Update October 2014: I have taken my experiences with excess lipase activity, combined it with interviews with trusted medical professionals, and turned it into a 40+ eBook. If you are looking for more information about excess lipase activity, breast milk donation, and support from a mother who has been there, then this eBook is for you.
Excess Lipase: My Journey to Becoming a Milk Donor
When I realized that I had a problem with excess lipase in my breast milk, I was devastated. I had a ton of milk in my freezer that had a bad taste and my little girl wouldn’t drink it. I was tremendously upset that I had all this milk that she wouldn’t be able to take advantage of in the future. However, what really brought me to my knees was the thought of having to throw it all away. I just couldn’t. Thankfully, someone in this wonderful LeLeche League forum suggested donating to a milk bank. Once I realized that becoming a milk donor was an option, I knew it was exactly what I wanted to do. I just had to figure out how to do it!

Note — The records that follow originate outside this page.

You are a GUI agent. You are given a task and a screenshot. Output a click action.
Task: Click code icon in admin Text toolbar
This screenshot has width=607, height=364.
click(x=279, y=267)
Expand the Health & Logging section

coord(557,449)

I started out by visiting the website for the Human Milk Banking Association of North America to find a milk bank close to me. I ended up donating to the Mothers’ Milk Bank of Ohio. I called their number listed online and started the application process. (Please Note that this blog post is about my experience donating to the Mothers’ Milk Bank of Ohio. If you choose to donate your breast milk, the details of your experience, application process and milk bank may be different. )
Becoming a milk donor was a 6 step process.
Step 1 – The first time I called the milk bank to ask about being a donor they conducted a 5 minute interview. They covered basic health questions as well as things that might be a red flag for being approved (medications, illnesses, traveling to certain countries, etc).
Step 2 – After passing the initial interview, I was sent an extended health interview in the mail. It was a several pages long and I mailed it back. Included was a form that the milk bank would send to my OBGYN and my daughter’s pediatrician to get their stamp of approval for me to donate my breast milk. I remember that I felt very nervous when I received my packet in the mail. I went over and over and over the pages to be sure everything was filled out correctly and I didn’t miss anything.
Step 3 – Diane from the Mothers Milk Bank of Ohio called me to let me know that I had passed the extended health questionnaire. She was calling to explain the next step of the process and to let me know that she would be shipping me some things. What was the next step? A blood test.
Diane said that this part of the process is often the hardest. She was sending me the vials and return shipping supplies that I needed, but I would need to find someone to donate a needle, tourniquet and their time to draw my blood. My first thought was to call one of my nurse friends, but you can’t just take a needle home from work without your employer getting a little upset. I ended up having one of my lactation consultants at the local hospital help me. By that point they all knew exactly what I was dealing with and was more than happy to help me out. My blood was drawn; I shipped it off to Texas for testing and then waited to here the final verdict.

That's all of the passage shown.